Why? Well, it has unusually broad appeal, as games go — Moms love buying it for the kids because in Tetris, no one gets shot in the head. Tetris is also famously ‘a thinking person’s game’, presumably providing timid math genius types with much-needed confidence boosts. Heck, one could build an empire on the backs of those particular consumer groups. But the real reason for its success is that, in its basic form, Tetris is just plain good, not to mention as addictive as chocolate chip cookies with methamphetamine.
Every Nintendo handheld ever built has featured an official Tetris release, sometimes several. Now it’s the 3DS’s turn. But is Tetris Axis a cartridge worth splashing out $29 for?

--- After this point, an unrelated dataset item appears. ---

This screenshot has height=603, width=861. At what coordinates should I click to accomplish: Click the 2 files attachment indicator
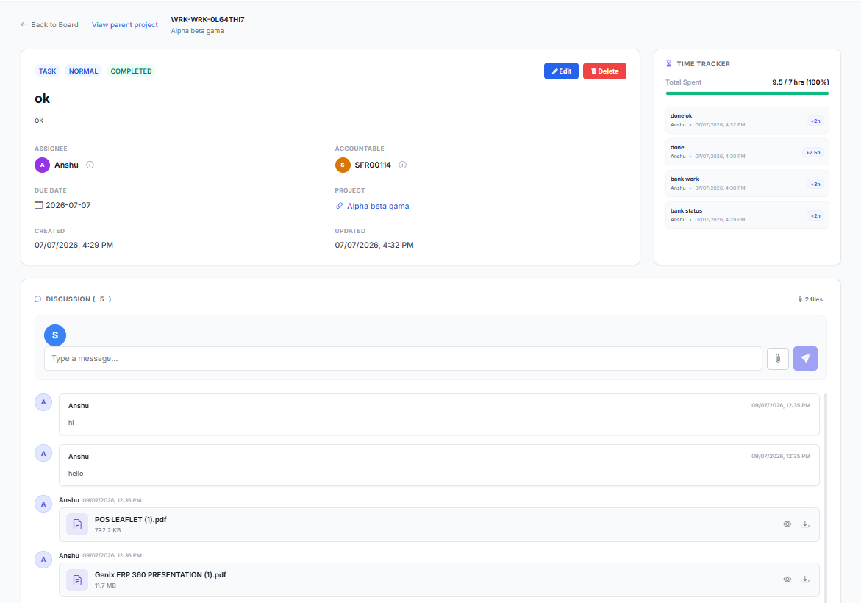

Mostly. Probably? It really depends on how you’re currently fixed for Tetris, and how devoted you are to your 3DS.
Unique to the 3DS version is, of course, the ability to play in stereoscopic 3D. You use the 3DS’s slide pad to rotate and tilt the board to your liking in 3D space. It’s window dressing, though; the 3D isn’t integral to game play.
On that front, Tetris Axis features an astounding 20 variations of Alexey Pajitnov’s classic puzzler, beyond your standard Marathon Mode. Many are forgettable, but a few work quite well.
Highlights: I loved Stage Racer Plus, a variant in which you maneuver a single tetromino through progressively trickier scrolling obstacle courses. It was the surprise of the collection for me, and will keep Tetris Axis on my playlist for awhile.
Fever Mode features minute-long bursts of sensory overload. As Tetrominos fall, bombs go off, scoreboards flash, and you’re whisked in and out of micro-games t. It felt good, like a trippy mash-up of Tetris matrix and pinball machine.
There are numerous multiplayer options too, including a mode that allows eight 3DS owners to play from a single Tetris cartridge. Network infrastructure seems solid — in my week of test time, I never had trouble finding a match in World Battle mode.
All of that said, it would be unreasonable not to consider Tetris Axis in a broader context—2006’s Tetris DS for the Nintendo DS was a superb Tetris title, utilizing Nintendo’s characters and music to theme its various modes, to give the release tons of 8-bit charm. Tetris Axis is the less visually appealing of the two. Put another way, Tetris Axis looks like what might happen if a Japanese graphic designer ate something hallucinogenic, and halfway through the design process, threw up on his canvas. Also, it doesn’t bring enough innovation or evolution to the table, Tetris DS featured a solid variety of modes, too. If you already own that cartridge (which will work just fine in your 3DS), recommending you replace it with this one is iffy.
Doesn’t improve enough on Tetris DS, lacks some of its character, ugly as sin. Nonetheless it’s Tetris, in a solid collection with good online features and a couple of surprisingly cool variants, and provides something fun and addictive to do with your shiny new 3DS.